> [Task to carry out]:
Where a line in the listing below holds the word "Hesaplama", count that line; give the total alone.

-- Opening Marker --

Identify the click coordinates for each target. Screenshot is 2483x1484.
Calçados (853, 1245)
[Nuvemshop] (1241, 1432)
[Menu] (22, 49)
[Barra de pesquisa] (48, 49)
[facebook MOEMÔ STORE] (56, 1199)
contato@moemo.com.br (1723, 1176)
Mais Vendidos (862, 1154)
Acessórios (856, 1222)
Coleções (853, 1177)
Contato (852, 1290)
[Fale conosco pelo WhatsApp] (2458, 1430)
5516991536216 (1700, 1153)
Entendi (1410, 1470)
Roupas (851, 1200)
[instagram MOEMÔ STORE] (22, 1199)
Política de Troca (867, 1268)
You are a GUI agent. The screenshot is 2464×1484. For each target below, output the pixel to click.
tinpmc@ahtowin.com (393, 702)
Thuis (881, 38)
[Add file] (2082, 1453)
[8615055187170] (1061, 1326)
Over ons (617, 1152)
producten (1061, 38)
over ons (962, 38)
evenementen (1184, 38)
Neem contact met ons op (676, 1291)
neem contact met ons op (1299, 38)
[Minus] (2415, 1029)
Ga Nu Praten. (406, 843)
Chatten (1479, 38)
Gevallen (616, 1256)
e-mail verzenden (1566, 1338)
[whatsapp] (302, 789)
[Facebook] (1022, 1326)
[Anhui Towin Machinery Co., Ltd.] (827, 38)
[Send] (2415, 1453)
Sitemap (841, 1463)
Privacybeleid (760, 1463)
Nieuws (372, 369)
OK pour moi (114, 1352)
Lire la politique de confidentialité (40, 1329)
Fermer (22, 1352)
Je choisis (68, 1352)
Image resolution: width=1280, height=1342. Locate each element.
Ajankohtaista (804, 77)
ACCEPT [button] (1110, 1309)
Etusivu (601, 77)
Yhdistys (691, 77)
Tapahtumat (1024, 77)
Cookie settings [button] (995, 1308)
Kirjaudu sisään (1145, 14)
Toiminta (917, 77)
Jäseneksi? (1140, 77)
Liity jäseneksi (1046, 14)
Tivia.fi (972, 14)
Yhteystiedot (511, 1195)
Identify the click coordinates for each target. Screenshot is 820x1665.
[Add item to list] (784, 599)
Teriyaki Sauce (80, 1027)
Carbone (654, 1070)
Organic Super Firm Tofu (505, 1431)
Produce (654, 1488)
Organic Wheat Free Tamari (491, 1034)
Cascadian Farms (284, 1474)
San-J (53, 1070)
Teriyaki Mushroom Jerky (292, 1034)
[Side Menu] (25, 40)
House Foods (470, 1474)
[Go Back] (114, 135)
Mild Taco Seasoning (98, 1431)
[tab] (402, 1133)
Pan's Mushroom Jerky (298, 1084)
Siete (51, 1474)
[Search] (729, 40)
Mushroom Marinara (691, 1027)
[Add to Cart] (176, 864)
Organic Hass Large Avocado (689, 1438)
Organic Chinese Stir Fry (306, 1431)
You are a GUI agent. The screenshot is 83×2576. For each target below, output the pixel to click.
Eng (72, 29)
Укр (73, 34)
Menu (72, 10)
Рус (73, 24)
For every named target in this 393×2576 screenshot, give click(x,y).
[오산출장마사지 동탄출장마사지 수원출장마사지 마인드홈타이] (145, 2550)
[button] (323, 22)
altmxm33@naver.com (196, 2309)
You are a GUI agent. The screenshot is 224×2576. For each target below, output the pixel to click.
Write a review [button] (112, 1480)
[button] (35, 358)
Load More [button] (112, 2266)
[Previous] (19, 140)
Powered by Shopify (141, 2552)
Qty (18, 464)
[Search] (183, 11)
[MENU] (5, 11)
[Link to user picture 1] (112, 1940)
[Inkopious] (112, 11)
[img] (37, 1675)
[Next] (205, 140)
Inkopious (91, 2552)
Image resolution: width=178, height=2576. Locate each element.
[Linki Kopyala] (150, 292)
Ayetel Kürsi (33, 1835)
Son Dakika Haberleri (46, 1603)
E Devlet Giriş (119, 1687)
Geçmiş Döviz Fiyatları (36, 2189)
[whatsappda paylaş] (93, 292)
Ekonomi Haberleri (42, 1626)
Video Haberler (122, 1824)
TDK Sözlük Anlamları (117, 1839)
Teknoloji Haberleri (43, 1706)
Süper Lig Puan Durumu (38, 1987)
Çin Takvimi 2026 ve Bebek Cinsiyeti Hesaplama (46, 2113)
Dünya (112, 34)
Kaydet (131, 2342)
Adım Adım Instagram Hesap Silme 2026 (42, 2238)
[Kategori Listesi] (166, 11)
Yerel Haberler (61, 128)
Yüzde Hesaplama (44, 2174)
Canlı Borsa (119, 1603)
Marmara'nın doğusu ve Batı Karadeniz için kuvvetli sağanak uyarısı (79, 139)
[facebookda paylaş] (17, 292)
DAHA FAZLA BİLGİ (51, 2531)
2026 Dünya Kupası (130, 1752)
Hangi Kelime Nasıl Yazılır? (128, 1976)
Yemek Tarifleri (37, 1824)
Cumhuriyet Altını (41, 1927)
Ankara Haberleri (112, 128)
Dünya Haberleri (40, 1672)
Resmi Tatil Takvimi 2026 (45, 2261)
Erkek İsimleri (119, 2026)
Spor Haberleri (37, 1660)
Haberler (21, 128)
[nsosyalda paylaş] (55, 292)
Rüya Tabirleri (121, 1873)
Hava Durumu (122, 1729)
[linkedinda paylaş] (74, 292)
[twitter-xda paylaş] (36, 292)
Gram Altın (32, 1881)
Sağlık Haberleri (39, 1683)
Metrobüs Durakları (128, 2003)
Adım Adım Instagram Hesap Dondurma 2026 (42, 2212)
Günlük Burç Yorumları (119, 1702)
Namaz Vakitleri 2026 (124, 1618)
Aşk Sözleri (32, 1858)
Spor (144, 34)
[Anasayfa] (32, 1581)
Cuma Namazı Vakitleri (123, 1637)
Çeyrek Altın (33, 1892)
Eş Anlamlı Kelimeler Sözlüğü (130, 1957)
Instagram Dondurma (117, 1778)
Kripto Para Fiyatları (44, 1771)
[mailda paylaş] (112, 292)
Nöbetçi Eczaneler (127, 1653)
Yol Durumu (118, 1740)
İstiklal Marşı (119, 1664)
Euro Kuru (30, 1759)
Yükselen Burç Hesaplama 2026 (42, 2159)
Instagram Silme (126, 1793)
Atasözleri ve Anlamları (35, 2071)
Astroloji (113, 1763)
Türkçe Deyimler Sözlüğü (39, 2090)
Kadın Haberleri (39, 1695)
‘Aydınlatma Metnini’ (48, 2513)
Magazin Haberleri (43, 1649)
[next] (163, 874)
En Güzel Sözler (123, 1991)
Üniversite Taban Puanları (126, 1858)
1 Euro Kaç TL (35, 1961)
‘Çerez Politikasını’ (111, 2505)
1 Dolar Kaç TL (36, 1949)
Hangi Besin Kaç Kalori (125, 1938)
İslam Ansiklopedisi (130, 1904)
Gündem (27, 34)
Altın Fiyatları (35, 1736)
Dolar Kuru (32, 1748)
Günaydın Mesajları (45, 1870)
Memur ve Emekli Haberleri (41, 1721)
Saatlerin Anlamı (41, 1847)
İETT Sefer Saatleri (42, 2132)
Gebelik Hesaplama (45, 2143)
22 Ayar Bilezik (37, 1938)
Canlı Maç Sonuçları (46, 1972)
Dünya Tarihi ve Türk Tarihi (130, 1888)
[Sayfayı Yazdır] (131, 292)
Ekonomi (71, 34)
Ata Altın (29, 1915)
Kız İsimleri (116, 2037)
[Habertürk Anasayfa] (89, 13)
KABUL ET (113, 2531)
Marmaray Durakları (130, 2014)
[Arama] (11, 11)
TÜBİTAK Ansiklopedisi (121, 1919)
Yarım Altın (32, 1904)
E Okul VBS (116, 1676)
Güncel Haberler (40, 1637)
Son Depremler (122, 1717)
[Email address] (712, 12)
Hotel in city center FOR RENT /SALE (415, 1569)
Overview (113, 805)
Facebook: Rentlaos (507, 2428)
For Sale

-- Closing Marker --

> [Task response]:
4